Loretto reconhece a imagem da Monalisa, a torre Eifel e o Big Ben porque já viajou até cada um deles, e conhece a história do Monstro do Lago Ness porque já viu o Lago de perto. Ao caminhar para a escola, Marcia deixa de rodar oito quilômetros por dia de carro, o que equivale à emissão de 0,52 toneladas de carbono por ano (ou 0,26 por passageiro se houver duas pessoas no carro). As emissões de uma viagem anual a Paris equivalem a 1,7 toneladas de carbono, divididas com outros cem passageiros – portanto 0,017 por pessoa.
Ela não se angustia por saber que o filho está exposto, na escola, a coisas legais para sua formação e outras nem tanto assim. Prefere que ele conheça o mundo e aprenda a distinguir o que é bacana do que não é.
Fazendo a conta
A pesquisa de origem-destino realizada a cada dez anos na região metropolitana de São Paulo contabilizou, em 2007, 38,1 milhões de viagens realizadas diariamente, 66% feitas com veículos motorizados. Quanto maior a renda familiar, menores são os números de deslocamentos feitos à pé.
Márcia conseguiu fugir à regra matriculando Loretto em uma escola perto de casa. Diminuir a demanda por transporte e por asfalto (que impermeabiliza o solo e contribui com as ilhas de calor) é uma saída para diminuir as emissões de gases do efeito estufa e regular a temperatura da cidade, que chega a ser 6ºC mais quente no centro em relação às estremidades.
Comida local
Vanessa Trielli tem 31 anos, é professora de yoga e conseguiu encurtar a cadeia para comprar alimentos para sua casa.
Quando vai comprar comida, ela sempre opta pela feira do seu bairro ou encomenda cestas de produtos orgânicos em uma empresa chamada Sabor Natural, que entrega tudo em casa. Também procura os produtos que compõem a sua mesa em feiras como a que acontece todos os sábados de manhã no Parque da Água Branca, no bairro da Pompéia, que só vende produtos orgânicos.

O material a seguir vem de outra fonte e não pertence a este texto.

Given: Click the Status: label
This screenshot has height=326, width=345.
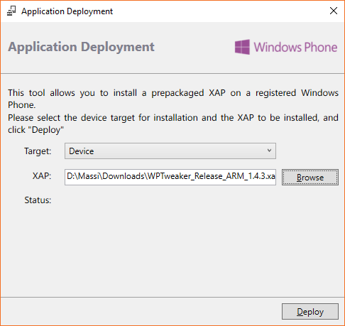Looking at the screenshot, I should pyautogui.click(x=38, y=200).
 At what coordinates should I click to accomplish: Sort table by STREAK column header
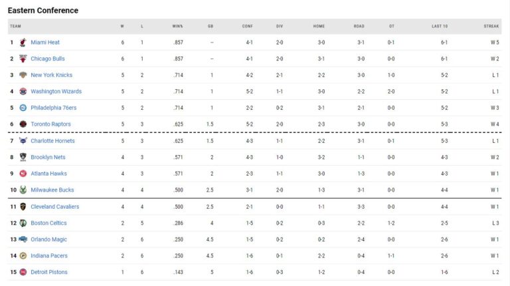click(491, 27)
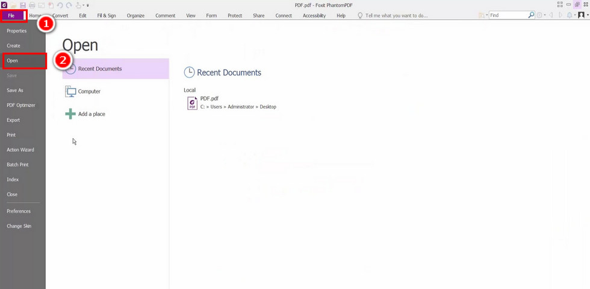Switch to the Protect ribbon tab
The height and width of the screenshot is (289, 590).
pyautogui.click(x=235, y=16)
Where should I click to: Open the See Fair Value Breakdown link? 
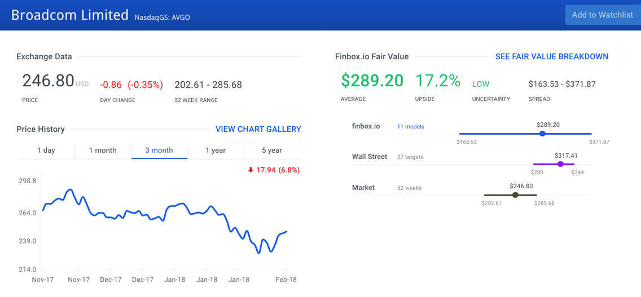point(551,56)
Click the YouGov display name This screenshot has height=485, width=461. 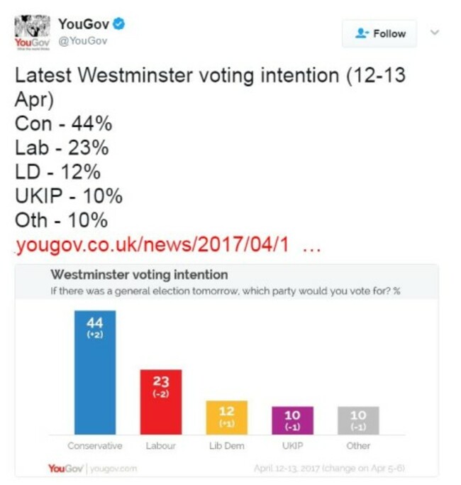(x=84, y=24)
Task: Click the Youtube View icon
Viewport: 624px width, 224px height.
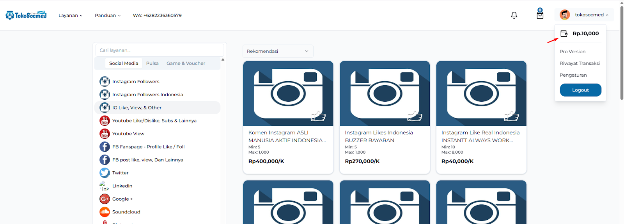Action: click(x=105, y=134)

Vanessa paga um pouco mais caro por esses alimentos do que pagaria em um supermercado. Mas o impacto de suas refeições para o meio ambiente é muito menor, pois, além de viajar menos, os alimentos são menos embalados, o que gera menos lixo, e são cultivados sem agrotóxicos, danosos ao solo.
Fazendo a conta
Alimentos básicos, como feijão, chegam a viajar 1.500 quilômetros, desde o Rio Grande do Sul, para chegarem até São Paulo. Como a cidade tem uma alta densidade populacional e grande parte do solo contaminado, os alimentos são cultivados em regiões cada vez mais distantes.
De bike para o trabalho
Carolina Pretti tem 25 anos, é fisioterapeuta e usa a bicicleta como meio de transporte.
Todos os dias, Carolina precisa se deslocar por cinco quilômetros para chegar até o trabalho. Ela sabia que esse caminho poderia ser percorrido em cinco minutos de carona no carro do namorado ou 15 minutos de ônibus. Mas descobriu nos últimos meses que dez minutos são suficientes para percorrer a rota de bicicleta.
Carolina não pensa no fato de estar gerando menos gases poluentes ou contribuindo com a segurança de quem pedala pela cidade (quanto mais gente pedalando, mais seguro fica). Ela só sabia que queria versatilidade quando escolheu um modelo de bicicleta dobrável, que pode ser integrada ao transporte público, às caronas do namorado e facilmente transportada em viagens de ônibus e avião. E agora seu bilhete único, carregado com R$ 100, dura quatro meses — antes da bike durava apenas um.
Fazendo a conta
De 1990 a 2005, o Inventário Brasileiro de Carbono mostrou um aumento de 62% nas emissões de gases do efeito estufa em São Paulo. O principal fator é a geração de CO2 pelos veículos a combustíveis fósseis. O número continua subindo, em parte porque a frota de carros da cidade aumenta todos os dias em mil unidades, e em parte porque a média de duração dos deslocamentos diários subiu de 33 para 39 minutos nos últimos dez anos.
Em média morrem oito pessoas por dia, vítimas total ou parcialmente da poluição. A péssima qualidade do ar tira um ano em média da vida de um paulistano.
* Publicado originalmente no portal Isso Não é Normal.